__Problem to work on__
An exact reproduction of all the data is needed, with no images in it.

───── Given information

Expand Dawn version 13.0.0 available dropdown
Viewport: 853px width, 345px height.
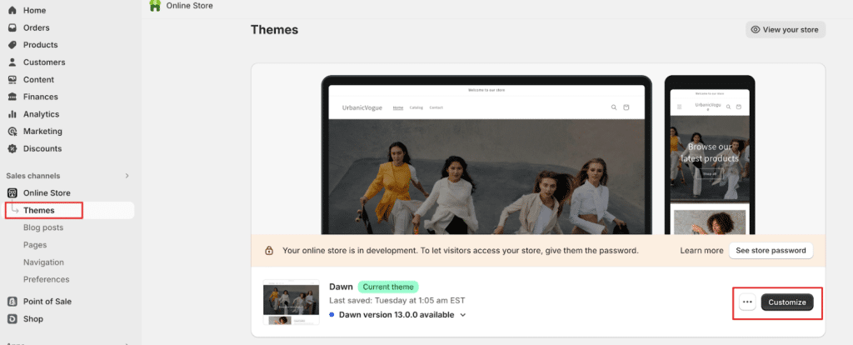[463, 315]
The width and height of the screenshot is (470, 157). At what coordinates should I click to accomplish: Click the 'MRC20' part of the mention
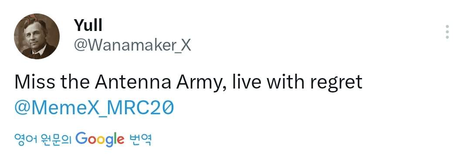(x=140, y=108)
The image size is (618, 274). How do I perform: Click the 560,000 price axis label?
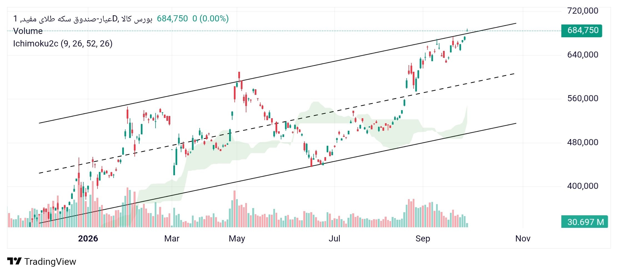pos(583,98)
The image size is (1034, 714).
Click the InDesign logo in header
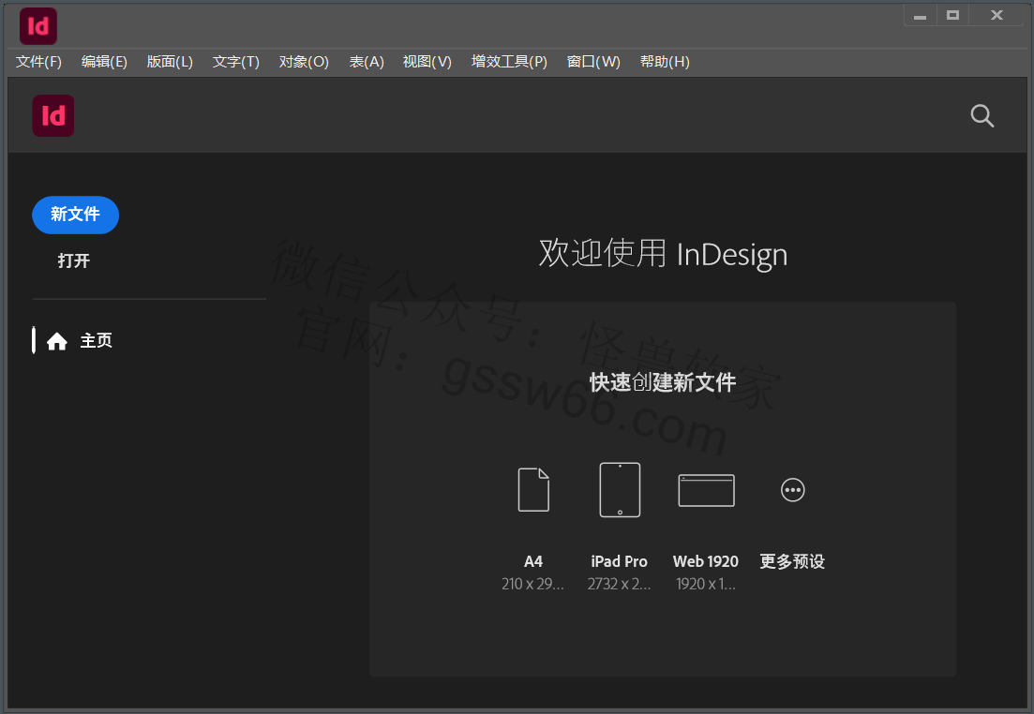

──────────

__Task solution__
Expand Dawn version 13.0.0 available dropdown
Viewport: 853px width, 345px height.
[463, 315]
The width and height of the screenshot is (470, 157). At what coordinates should I click to accomplish: Click the 'MRC20' part of the mention
(x=140, y=108)
The image size is (618, 274). How do I perform: Click the 560,000 price axis label?
pos(583,98)
The image size is (1034, 714).
Click the InDesign logo in header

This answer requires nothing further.